Input dimensions during inference

sniklaus / 3d-ken-burns

an implementation of 3D Ken Burns Effect from a Single Image using PyTorch

Other

1.52k stars 225 forks source link

Input dimensions during inference #45

Closed dfrumkin closed 4 years ago

dfrumkin commented 4 years ago

Hello Simon!

I have a question about image resizing during inference. You write:

Different from existing work, we do not resize the input image to a fixed resolution when providing it to the network and instead resize it such that its largest dimension is 512 pixels while preserving its aspect ratio.

Why is the larger dimension = 512 and not the smaller one? For example, if I crop the center during training, I would be looking at the shorter side, so it would seem consistent to do the same during inference.

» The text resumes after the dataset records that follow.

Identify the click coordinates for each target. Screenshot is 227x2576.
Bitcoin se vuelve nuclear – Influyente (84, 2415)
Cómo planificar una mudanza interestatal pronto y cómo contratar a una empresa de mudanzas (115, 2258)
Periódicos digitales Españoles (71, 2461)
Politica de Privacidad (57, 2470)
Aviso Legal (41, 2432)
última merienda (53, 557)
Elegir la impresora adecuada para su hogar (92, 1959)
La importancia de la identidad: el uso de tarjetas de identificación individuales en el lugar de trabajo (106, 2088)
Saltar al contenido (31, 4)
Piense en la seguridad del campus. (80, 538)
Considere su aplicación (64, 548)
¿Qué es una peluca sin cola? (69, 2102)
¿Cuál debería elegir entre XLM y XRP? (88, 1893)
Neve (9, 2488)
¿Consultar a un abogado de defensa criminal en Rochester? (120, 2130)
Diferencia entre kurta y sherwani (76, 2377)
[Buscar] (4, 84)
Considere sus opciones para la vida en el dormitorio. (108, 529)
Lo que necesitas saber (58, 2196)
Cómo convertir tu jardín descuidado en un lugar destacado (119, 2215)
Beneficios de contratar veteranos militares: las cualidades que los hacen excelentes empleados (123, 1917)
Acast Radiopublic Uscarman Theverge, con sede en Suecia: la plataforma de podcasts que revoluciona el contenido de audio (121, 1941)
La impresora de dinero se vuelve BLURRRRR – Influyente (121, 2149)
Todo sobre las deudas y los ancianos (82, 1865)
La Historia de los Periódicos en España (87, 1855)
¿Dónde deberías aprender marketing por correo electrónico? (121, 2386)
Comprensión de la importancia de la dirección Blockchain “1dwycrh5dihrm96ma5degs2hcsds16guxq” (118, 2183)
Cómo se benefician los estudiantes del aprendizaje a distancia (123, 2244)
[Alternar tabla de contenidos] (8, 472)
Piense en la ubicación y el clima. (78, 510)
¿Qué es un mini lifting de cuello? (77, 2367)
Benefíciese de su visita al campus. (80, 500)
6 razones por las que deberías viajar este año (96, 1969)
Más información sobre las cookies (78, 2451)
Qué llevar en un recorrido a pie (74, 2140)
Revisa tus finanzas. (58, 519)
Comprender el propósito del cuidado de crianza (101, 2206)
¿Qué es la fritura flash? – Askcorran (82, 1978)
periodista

sniklaus commented 4 years ago

Prior work to ours: resize the input to 512 pixels width and height. Our proposed approach: resize the input such that the larger dimension is 512 pixels while remaining the aspect ratio.

Our own training dataset has samples of 512 pixels width and height. One can randomly either remove a few pixels from the top and bottom or left and right to augment the aspect ratio of this training data. You suggest to have the smaller dimension be 512 pixels, this would require upsampling after this crop from opposing boundaries and would hence resample the image which is not desired.

dfrumkin commented 4 years ago

Thank you, Simon! I was thinking about changing inference only. For some reason I was thinking about the typical smallest object that your network can detect. In fact, it is better to focus on the big picture and restore details with a separate refinement network as you do.

sniklaus commented 4 years ago

I would expect that the network does worse if this is changed at test time, since it has been trained on this type of input.